Więcej treści sportowych znajdziesz też na Gazeta.pl
Do końca sezonu pozostało zaledwie kilka turniejów, które zadecydują o tym, kto zagra WTA i ATP Finals. Kobiecy turniej finałowy odbędzie się w dniach 10-17 listopada w Guadalajarze, zaś męski 14-21 listopada w Turynie. Zarówno Świątek, jak i Hurkacz są bardzo blisko zapewnienia sobie udziału w prestiżowych turniejach, ale wciąż muszą oglądać się za siebie. Kiedy dwójka polskich tenisistów pojawi się na ponownie korcie?
Hurkacz w tym momencie zajmuje dziewiąte miejsce w rankingu ATP Race. Jako że będący przed nim Rafael Nadal, nie wystąpi do końca sezonu, Hurkacz jest w tym momencie na miejscu dającym mu występy w ATP Finals. Dziesiąty Brytyjczyk Cameron Norrie traci do niego 160 punktów i to on będzie jego głównym rywalem.
W ciągu najbliższych tygodni Hurkacza czekają dwa turnieje. Najpierw zagra w turnieju ATP 500 w Wiedniu (25-31 października), a później w imprezie Masters 1000 w Paryżu (1-7 listopada). Jeśli nie uda mu się zgromadzić punktów wystarczających do udziału w turnieju finałowym, być może wystąpi także w ATP 250 w Sztokholmie (7-13 listopada).
Iga Świątek zdecydowała się w inny sposób podejść do końcowej fazy sezonu. W tym momencie zawodniczka jest na szóstym miejscu w ATP Race, ale wciąż nie może być pewna startów w turnieju finałowym. W odróżnieniu od rywalek zawodniczka zdecydowała się pozostać w Ameryce, gdzie ostatnio występowała w US Open oraz Indian Wells.

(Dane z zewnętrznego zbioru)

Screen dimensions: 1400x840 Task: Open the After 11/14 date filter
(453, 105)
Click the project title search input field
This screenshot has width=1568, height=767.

Zgodnie z pierwotnym planem Świątek ma pojawić się na korcie dopiero w Guadalajarze. To może ulec zmianie, jeśli sytuacja w rankingu będzie dla niej niekorzystna. Polka może zagrać w turniejach w Kluż-Napoce (25-31 października) bądź Courmayeur (25-31 października). Aby tak się stało, musiałaby otrzymać dziką kartę od organizatorów. - Decyzję dotyczącą dalszych planów na końcówkę roku podejmiemy na dniach. Szacujemy zyski i straty oraz możliwości, jakie mamy - powiedział jej trener Piotr Sierzputowski.